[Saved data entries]
# # # # # # #

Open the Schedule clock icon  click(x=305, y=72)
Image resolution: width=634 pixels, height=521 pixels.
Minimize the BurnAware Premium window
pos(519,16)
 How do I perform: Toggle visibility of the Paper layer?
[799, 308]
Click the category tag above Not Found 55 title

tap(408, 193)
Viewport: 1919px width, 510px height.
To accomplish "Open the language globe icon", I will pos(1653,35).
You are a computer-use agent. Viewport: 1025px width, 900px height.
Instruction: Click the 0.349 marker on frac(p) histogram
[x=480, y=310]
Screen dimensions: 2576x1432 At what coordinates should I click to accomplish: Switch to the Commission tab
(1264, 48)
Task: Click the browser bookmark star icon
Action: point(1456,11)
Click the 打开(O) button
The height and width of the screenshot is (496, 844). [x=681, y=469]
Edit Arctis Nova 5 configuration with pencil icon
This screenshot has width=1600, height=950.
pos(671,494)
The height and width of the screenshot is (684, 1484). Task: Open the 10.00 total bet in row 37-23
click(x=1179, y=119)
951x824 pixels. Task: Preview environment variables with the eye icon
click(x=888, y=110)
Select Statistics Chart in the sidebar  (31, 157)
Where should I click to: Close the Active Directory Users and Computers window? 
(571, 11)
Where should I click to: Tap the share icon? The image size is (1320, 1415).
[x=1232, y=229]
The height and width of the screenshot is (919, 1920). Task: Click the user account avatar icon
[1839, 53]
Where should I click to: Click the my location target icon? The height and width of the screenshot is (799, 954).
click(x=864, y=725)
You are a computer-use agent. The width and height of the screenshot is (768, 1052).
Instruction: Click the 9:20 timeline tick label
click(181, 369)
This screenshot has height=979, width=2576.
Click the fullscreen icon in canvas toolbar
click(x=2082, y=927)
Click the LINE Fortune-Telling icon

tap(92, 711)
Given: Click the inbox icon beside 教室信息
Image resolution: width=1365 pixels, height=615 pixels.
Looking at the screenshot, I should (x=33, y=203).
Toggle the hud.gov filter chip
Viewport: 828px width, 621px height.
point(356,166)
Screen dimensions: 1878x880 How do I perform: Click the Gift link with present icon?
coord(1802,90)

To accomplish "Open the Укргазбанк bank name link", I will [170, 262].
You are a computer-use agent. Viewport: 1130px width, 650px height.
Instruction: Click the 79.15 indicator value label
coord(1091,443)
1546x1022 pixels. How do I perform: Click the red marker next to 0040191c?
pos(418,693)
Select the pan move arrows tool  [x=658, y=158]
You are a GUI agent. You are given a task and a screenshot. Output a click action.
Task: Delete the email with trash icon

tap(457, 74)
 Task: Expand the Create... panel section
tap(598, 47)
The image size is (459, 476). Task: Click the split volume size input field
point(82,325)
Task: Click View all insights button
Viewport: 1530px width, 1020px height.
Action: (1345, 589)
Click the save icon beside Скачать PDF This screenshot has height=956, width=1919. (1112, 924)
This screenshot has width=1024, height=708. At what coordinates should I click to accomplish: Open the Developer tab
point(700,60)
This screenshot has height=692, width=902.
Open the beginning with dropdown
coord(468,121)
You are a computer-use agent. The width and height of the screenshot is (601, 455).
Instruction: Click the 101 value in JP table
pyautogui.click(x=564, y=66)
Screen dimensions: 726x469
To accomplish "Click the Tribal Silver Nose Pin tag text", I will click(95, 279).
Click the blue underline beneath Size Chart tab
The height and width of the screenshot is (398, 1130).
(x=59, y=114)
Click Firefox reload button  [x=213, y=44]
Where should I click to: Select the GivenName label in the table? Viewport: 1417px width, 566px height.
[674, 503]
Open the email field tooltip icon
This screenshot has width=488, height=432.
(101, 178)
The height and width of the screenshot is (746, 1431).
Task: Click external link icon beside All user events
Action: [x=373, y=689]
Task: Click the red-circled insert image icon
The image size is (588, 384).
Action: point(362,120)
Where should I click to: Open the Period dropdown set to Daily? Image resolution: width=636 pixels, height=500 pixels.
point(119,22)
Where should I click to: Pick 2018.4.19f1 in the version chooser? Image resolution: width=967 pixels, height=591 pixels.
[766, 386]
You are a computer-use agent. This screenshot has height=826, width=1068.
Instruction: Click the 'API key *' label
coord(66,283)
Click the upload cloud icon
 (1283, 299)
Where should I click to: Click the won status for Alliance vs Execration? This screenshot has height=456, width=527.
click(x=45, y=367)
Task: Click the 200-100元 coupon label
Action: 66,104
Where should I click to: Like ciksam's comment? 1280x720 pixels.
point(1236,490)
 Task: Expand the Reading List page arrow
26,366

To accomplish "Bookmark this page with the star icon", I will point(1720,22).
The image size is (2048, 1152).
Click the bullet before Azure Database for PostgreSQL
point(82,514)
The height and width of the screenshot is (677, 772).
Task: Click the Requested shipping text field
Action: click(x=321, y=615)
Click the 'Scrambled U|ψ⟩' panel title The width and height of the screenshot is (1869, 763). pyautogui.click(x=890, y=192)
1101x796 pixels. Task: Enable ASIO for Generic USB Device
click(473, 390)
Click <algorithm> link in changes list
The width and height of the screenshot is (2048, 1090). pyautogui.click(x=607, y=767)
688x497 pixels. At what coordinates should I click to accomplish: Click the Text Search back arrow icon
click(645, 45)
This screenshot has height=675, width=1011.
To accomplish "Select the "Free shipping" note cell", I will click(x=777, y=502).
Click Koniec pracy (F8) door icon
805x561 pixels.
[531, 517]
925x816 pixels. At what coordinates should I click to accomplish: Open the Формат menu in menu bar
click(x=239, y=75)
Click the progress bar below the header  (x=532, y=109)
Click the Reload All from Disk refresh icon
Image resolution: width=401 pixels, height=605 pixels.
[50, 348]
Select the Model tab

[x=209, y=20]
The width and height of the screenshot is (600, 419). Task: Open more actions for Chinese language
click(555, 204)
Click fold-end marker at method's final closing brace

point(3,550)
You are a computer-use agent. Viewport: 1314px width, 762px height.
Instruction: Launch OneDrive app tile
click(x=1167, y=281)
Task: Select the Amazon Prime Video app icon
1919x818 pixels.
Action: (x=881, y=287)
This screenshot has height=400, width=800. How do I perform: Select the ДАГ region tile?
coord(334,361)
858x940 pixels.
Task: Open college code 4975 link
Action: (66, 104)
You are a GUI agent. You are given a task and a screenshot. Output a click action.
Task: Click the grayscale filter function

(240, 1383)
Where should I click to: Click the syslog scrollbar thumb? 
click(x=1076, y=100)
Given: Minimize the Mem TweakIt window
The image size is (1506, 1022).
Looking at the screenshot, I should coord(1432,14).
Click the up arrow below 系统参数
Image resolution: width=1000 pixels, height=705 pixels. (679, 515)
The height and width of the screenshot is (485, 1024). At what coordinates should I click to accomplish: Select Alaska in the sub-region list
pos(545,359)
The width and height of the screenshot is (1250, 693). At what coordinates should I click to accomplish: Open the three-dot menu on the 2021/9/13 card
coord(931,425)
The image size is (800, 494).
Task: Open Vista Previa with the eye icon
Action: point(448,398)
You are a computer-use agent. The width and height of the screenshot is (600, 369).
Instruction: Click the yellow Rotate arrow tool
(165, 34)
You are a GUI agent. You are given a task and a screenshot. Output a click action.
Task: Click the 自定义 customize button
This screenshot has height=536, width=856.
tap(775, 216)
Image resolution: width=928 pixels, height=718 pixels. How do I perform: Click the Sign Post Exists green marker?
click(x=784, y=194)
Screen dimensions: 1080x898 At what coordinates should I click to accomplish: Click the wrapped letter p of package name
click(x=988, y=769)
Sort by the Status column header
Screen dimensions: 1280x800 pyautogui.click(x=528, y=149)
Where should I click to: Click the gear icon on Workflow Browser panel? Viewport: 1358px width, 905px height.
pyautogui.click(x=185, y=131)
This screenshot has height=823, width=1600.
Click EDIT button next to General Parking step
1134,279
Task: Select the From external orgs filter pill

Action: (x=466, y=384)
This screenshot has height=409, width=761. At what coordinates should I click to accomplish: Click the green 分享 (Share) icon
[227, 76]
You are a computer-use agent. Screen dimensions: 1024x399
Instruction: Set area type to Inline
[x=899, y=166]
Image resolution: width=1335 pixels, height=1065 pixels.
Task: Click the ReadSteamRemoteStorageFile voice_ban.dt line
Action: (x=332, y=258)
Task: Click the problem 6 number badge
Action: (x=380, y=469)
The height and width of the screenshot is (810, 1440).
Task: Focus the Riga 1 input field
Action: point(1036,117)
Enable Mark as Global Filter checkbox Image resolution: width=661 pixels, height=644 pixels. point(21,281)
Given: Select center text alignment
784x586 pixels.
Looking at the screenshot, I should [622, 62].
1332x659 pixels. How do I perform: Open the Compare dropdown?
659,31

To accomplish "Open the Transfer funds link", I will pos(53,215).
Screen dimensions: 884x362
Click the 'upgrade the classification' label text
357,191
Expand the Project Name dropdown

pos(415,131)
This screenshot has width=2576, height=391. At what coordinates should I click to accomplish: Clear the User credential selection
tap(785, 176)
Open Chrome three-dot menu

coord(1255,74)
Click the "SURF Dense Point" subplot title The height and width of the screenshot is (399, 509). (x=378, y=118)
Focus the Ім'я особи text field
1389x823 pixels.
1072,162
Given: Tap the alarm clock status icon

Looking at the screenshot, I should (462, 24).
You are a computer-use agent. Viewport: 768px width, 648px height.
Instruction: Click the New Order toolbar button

# # # # # # #

Task directions: Line count for the string "agent": work it out from the records above and reply with the number alone.

Expected output: 12